In that event, why would the hapless Mr. Huey, a 60-year-old Republican trailing the polls by at least 8 points, even remain in the race?
Demonstrating the immensity of her imagination, Ms. Hahn says that two pillars define her fraught, hard-fought campaign that was supposed to be a breeze:
• She says she has created “green jobs” and is a devout believer in refreshingly clean air while us unwashed peasants, naturally, ask God every morning to bless us with a renewed swath of filthy air.
• If she is lucky enough to be elected to go to Washington, she pledges that, by Murgatroyd, she will toil titanically to impose draconian taxes on “millionaires and billionaires,” a cute phrase I have heard a trillion times, but I just cannot recall where.
Hahn-y, You Are Beautiful
Isn’t that appealing agenda as irresistible as waving a steak before the eyes of a man who has dieted on moths for the past month?
Janice Hahn is no Kenny Hahn, and slowly, hopefully, South Bay voters may be starting to realize that, although she has been elected to the City Council three times.
I have no idea whether Mr.
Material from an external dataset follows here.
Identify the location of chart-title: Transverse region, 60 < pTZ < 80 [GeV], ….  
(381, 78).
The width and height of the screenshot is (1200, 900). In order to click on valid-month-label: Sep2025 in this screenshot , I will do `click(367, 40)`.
Huey has enough strength to upset the woman who, like good liberals, is running on euphemisms, catch phrases and specific inspecificities.
I Am for Cleanliness
I always am suspicious of heavy-lipped carnival barkers who run on an environmental agenda because they are impossible to pin down. Check her record. The environment is so amorphous, and I have yet to encounter one scholar who is a vaguely serious person in the leadership of this screwball circus.
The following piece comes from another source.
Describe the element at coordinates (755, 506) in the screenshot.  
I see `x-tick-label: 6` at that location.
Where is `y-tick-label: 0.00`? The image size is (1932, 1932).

Swishy ran on a “green jobs” platform three years ago, though, and there were enough naïve people out there to put him in office. But his ineptness, passivity and spectacular lack of involvement —did you notice the weekend jobs report?— should sideline him next year.
Ms. Hahn, meanwhile, calculates that she can draw a critical mass of turkeys to the polls today who still will swallow her environmental talk as if it were irrefutably true. But avoid specifics with her, please.
I read that the Port of Los Angeles is seeking— that is present tense — to cut pollution by 80 percent.
Go for it, pal. Inflate the numbers. By the time the rubes deduce you don’t know any more about unfouling the air than they do, it will be too late. You already will be in office, and incumbents traditionally are difficult to dislodge.
And so, along comes Little Ms. Muffet who plopped onto a fragrant environmental tuffet, fluttered her aging eyes and said, my gosh, what a good girl am I. I have reduced pollution at the port by 50 percent.
It doesn’t scan on my calculator.
Eighty percent plus fifty percent is one hundred and thirty percent, which is called sound environmental math.
Wow, Janice, baby. May I hire you as my accountant? Together, we could become twin millionaires by Thursday.
Yeah, for clean air. Phooey on Huey.